Basic Statistics with Calculus (Stat 203) Fall 2019 (Sections 001, 003, and 004) [Under Construction...]

(For course materials, click here).

Instructor: Sean Carver, Ph.D., Professorial Lecturer, American University.

Contact:

  • office location: Don Myers Technology and Innovation Building (DMTI, East Campus), Room 208F
  • email: carver@american.edu
  • office phone: 202-885-6629

Course Description: A calculus-based introduction to basic statistics including data presentation, display and summary, correlation, development of least squares regression models, probability, independence, probability density functions, moments, use of moment generating functions, sampling distributions, confidence intervals, and tests of significance. Concepts are explored through simulation and the use of the calculus tools of finding maxima and minima of a function and the area under a curve. AU Core Foundation: Quantitative Literacy I. Usually Offered: fall and spring. Prerequisite: MATH-221. Restriction: Registration not allowed in both STAT-203, and STAT-202 or STAT-204. Note: Students may not receive credit toward a degree for both STAT-203, and STAT-202 or STAT-204.

Stat 203 Versus Stat 202: Stat 203 is a flavor of Basic Statistics that deepens the presentation of certain topics with the use of calculus and more rigorous mathematics. Stat 203 shares the same curriculum as Stat 202 (Basic Statistics) and includes the same topics, but goes into more detail in certain respects especially the derivation of least squares regression, the axioms of probability with non-finite sample spaces, the relationship of the probability density function and the cumulative distribution function, expected values of random variables, and perhaps a few other things. Also, I will not shy away from using in lectures and assigning problems that involve calculus (derivatives, integrals and infinite series) and other mathematics from precalculus but that will actually only be a small part of the class.

Word of Warning: The material gets progressively harder throughout the semester, and later topics build on earlier ones. The time/study requirements increase as the semester progresses.

To reiterate: Studying, and in-class, Expectations:

  • Please note that this course is a 4-Credit Core Course and is part of the University’s Foundation Courses in Quantitative Literacy. We cover a large amount of material in this course (see the weekly schedule provided below). To do well in this course you will need to devote a minimum of 4 to 6 hours per week to studying the material over and above the time spent in-class. The study of Statistics is cumulative in nature – that is every single class builds on, and presumes, your mastering of statistical concepts & techniques covered in the previous class/es. In order to keep up with the class you will need to study & practice the weekly materials and maintain regular attendance throughout the semester.

Prerequisite: MATH-211 or higher, or permission of department. No prior knowledge of statistics is assumed.

Text for Class: Stats: Data & Models, Fifth Edition by Deveaux, Velleman, and Bock. Note the title of the text: there are two Statistics texts available with the same three authors, however the correct e-book comes free of charge with MyStatLab registration and registration for the course. A loose-leaf printed copy can be optionally purchased via MyStatLab for additional money. A bound copy can be optionally purchased separately, but this is expensive. Bound rental copies are available on-line for a very reasonable price.

Learning Management Software: MyStatLab from Pearson. Can be purchased from the bookstore and available as a free two week trial. Access instructions will be handed out on the first day of class. You must register for the section you belong to (001, 003 or 004). You will need to upgrade your free access to full semester access. MyStatLab comes bundled with a subscription to the e-Textbook we will use for the course. You will need this bundle to complete and turn in the required homework.

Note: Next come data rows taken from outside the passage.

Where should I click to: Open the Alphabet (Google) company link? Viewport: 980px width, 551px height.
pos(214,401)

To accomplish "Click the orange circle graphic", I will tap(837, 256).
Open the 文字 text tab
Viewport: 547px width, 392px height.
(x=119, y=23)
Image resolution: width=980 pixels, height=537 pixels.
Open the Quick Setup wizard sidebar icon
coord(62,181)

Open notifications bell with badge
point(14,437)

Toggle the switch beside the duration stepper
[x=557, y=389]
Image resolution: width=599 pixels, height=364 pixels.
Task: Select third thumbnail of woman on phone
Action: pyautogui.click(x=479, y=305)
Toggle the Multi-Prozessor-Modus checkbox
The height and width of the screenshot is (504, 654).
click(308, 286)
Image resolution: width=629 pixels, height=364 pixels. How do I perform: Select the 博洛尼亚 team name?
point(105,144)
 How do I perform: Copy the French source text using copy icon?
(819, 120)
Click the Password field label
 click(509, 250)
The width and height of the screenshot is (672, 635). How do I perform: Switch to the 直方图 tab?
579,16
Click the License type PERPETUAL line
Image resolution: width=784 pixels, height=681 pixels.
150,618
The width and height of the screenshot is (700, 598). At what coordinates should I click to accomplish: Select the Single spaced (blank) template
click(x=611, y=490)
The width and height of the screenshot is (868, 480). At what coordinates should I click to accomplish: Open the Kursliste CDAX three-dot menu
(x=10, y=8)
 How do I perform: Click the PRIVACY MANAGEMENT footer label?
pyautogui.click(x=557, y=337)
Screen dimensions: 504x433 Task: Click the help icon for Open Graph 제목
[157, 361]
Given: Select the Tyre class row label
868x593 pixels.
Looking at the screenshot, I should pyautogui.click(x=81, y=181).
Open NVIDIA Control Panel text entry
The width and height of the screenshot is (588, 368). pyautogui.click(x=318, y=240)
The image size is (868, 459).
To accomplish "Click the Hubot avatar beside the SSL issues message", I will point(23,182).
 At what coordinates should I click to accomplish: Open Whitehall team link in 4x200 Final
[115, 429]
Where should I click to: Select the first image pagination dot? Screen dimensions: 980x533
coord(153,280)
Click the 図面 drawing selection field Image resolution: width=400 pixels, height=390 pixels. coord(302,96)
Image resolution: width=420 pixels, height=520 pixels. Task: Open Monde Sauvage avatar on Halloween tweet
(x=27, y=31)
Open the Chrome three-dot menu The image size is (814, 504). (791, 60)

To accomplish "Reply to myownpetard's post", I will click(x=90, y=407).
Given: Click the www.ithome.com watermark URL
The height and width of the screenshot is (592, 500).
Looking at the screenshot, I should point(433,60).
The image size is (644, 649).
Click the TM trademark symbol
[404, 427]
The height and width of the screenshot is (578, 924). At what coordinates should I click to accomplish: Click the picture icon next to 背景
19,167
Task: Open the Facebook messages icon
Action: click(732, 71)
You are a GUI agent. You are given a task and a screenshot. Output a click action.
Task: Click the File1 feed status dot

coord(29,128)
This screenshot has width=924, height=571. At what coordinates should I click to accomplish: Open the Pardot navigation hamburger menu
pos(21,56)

Instructions for logging into MyStatLab for the first time:

Statistical Software: StatCrunch. StatCrunch is very easy to learn, and is a great pedagogical tool. StatCrunch (web-based software comes free with MyStatLab and is accessed through MyStatLab. You can also access StatCrunch from StatCrunch.Com but you may need to pay for access through this site. With AU credentials, you can access StatCrunch through https://statcrunch.american.edu/.

Please Bring A Laptops To Class! I will be demonstrating software in class with the idea that you follow along with your own computer. Additionally, I will be giving problems to solve in class that require a computer. You may borrow a computer from the library if yours is temporarily unavailable.

Learning Outcomes: At the end of this course you will be expected to

  1. understand the major concepts related to statistical reasoning and to statistical inferences for drawing such conclusions
  2. understand how these concepts are used in experiments and observational studies across many disciplines, and
  3. implement the methods yourself in statistical analyses. Work will be a balance between understanding the concepts underlying a method, implementation of the method, and interpretation of the results.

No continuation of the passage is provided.